ABOUT THIS EXERCISE: Reproduce the records below exactly as given.

Records excerpted from a collection:
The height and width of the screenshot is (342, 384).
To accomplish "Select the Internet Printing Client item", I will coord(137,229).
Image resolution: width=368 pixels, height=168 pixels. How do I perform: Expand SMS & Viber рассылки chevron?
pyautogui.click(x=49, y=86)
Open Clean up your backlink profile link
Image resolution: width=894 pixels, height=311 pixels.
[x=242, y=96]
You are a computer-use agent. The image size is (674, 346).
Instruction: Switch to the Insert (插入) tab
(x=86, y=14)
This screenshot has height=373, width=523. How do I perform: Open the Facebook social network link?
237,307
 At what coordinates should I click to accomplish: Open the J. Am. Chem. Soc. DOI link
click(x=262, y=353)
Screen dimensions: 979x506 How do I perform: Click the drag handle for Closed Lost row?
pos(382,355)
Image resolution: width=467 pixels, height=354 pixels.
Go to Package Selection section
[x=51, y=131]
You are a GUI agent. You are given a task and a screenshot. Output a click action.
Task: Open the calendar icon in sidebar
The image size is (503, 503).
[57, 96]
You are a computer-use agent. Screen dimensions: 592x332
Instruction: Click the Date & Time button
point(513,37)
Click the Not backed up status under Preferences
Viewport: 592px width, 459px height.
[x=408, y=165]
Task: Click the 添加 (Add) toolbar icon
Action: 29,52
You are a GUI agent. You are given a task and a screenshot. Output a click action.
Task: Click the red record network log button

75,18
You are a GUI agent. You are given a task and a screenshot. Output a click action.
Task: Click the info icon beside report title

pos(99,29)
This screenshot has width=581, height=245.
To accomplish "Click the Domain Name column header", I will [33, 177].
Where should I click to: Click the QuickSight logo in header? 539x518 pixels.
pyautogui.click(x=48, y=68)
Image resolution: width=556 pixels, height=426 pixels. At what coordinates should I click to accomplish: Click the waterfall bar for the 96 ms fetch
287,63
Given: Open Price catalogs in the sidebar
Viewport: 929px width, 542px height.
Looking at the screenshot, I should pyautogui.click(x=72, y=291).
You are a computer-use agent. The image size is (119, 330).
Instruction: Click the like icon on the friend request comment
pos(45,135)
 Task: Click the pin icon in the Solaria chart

RESULT:
The height and width of the screenshot is (342, 384).
To accomplish "Select the Internet Printing Client item", I will coord(137,229).
Image resolution: width=368 pixels, height=168 pixels. How do I perform: Expand SMS & Viber рассылки chevron?
pyautogui.click(x=49, y=86)
Open Clean up your backlink profile link
Image resolution: width=894 pixels, height=311 pixels.
[x=242, y=96]
You are a computer-use agent. The image size is (674, 346).
Instruction: Switch to the Insert (插入) tab
(x=86, y=14)
This screenshot has height=373, width=523. How do I perform: Open the Facebook social network link?
237,307
 At what coordinates should I click to accomplish: Open the J. Am. Chem. Soc. DOI link
click(x=262, y=353)
Screen dimensions: 979x506 How do I perform: Click the drag handle for Closed Lost row?
pos(382,355)
Image resolution: width=467 pixels, height=354 pixels.
Go to Package Selection section
[x=51, y=131]
You are a GUI agent. You are given a task and a screenshot. Output a click action.
Task: Open the calendar icon in sidebar
The image size is (503, 503).
[57, 96]
You are a computer-use agent. Screen dimensions: 592x332
Instruction: Click the Date & Time button
point(513,37)
Click the Not backed up status under Preferences
Viewport: 592px width, 459px height.
[x=408, y=165]
Task: Click the 添加 (Add) toolbar icon
Action: 29,52
You are a GUI agent. You are given a task and a screenshot. Output a click action.
Task: Click the red record network log button

75,18
You are a GUI agent. You are given a task and a screenshot. Output a click action.
Task: Click the info icon beside report title

pos(99,29)
This screenshot has width=581, height=245.
To accomplish "Click the Domain Name column header", I will [33, 177].
Where should I click to: Click the QuickSight logo in header? 539x518 pixels.
pyautogui.click(x=48, y=68)
Image resolution: width=556 pixels, height=426 pixels. At what coordinates should I click to accomplish: Click the waterfall bar for the 96 ms fetch
287,63
Given: Open Price catalogs in the sidebar
Viewport: 929px width, 542px height.
Looking at the screenshot, I should pyautogui.click(x=72, y=291).
You are a computer-use agent. The image size is (119, 330).
Instruction: Click the like icon on the friend request comment
pos(45,135)
 Task: Click the pin icon in the Solaria chart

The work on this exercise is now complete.